France : il donne 19 coups de poignard à sa petite amie qui a décidé de le quitter

A police officer stands at the entrace of the courtroom in Bordeaux, southwestern France, on January 21, 2019 before the trial of Vincent Leroyer, a former hockey club coach, for sexual abuse and rape on a minor. / AFP / MEHDI FEDOUACH

Antoine Martin est un ancien étudiant en médecine de Clermont-Ferrand qui a été condamné samedi dernier à 15 ans de réclusion criminelle après avoir été jugé depuis jeudi pour tentative d’assassinat sur son ex-petite amie, qu’il avait poignardée à dix-neuf reprises.

Condamné à quinze ans d’emprisonnement, la peine de l’ancien étudiant en médecine  a été assortie de 10 ans de suivi socio-judiciaire avec obligation de soins. Et ceci fait suite à la demande de l’avocate générale de la cour d’Assises du Puy-de-Dôme, Laure Lehugeur, qui avait entre temps requis en revanche 18 ans d’emprisonnement. Un verdict que les avocats du jeune homme de 22 ans n’acceptent pas facilement car ils comptent faire appel de la décision.

Le déroulement des faits

Les faits remontent au 26 mars 2016 où après la rupture de leur relation amoureuse, l’accusé demandait avec insistance à son ex-petite amie Morgane, de la rencontrer. Alors que celle-ci avait refusé de le suivre dans l’appartement, le jeune homme avant de lui asséner 19 coups de couteau au cœur, au cou, dans le thorax et l’abdomen, avait lâché à l’endroit de Morgane : « je suis désolé, désolé de ce que je vais te faire ».

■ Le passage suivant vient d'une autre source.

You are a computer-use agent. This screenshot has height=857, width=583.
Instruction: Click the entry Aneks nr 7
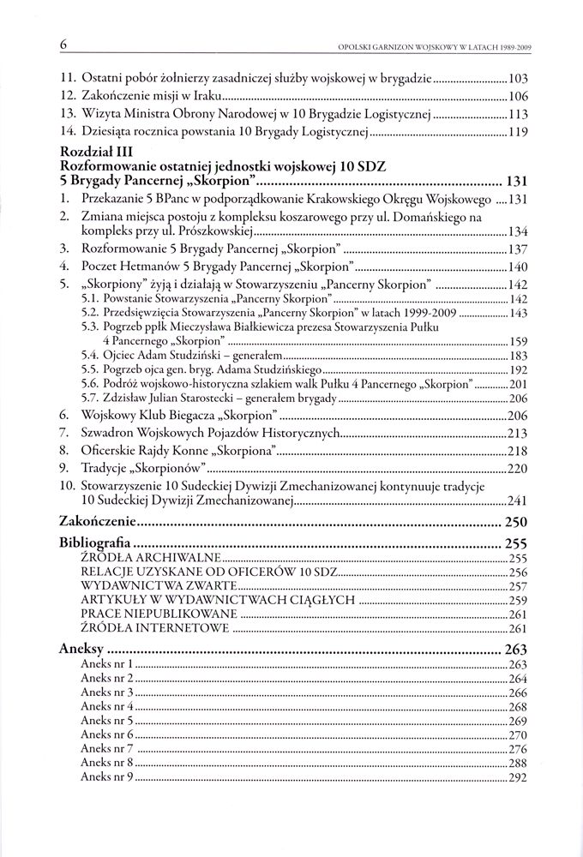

Grâce au concours des passants, la jeune dame a pu être conduite à l’hôpital où elle a survécu après une intervention chirurgicale. De son côté, l’accusé avait tenté de se donner la mort dans la nuit en se jetant d’un viaduc mais l’a échappé, bien qu’il ait effectué sa chute de 11 mètres de haut. Au cours du procès, le jeune Antoine Martin dit n’avoir pas connaissance des faits qui lui sont reprochés puisqu’ayant été victime d’amnésie après sa chute.

Il est à noter que la perquisition de l’appartement de l’ex-petit ami de Morgane a permis aux enquêteurs de faire la découverte d’une lettre dans laquelle il avait écrit avoir  prévu commettre ce forfait, évoquant un « acte désespéré », fait « par pur égoïsme et faiblesse ».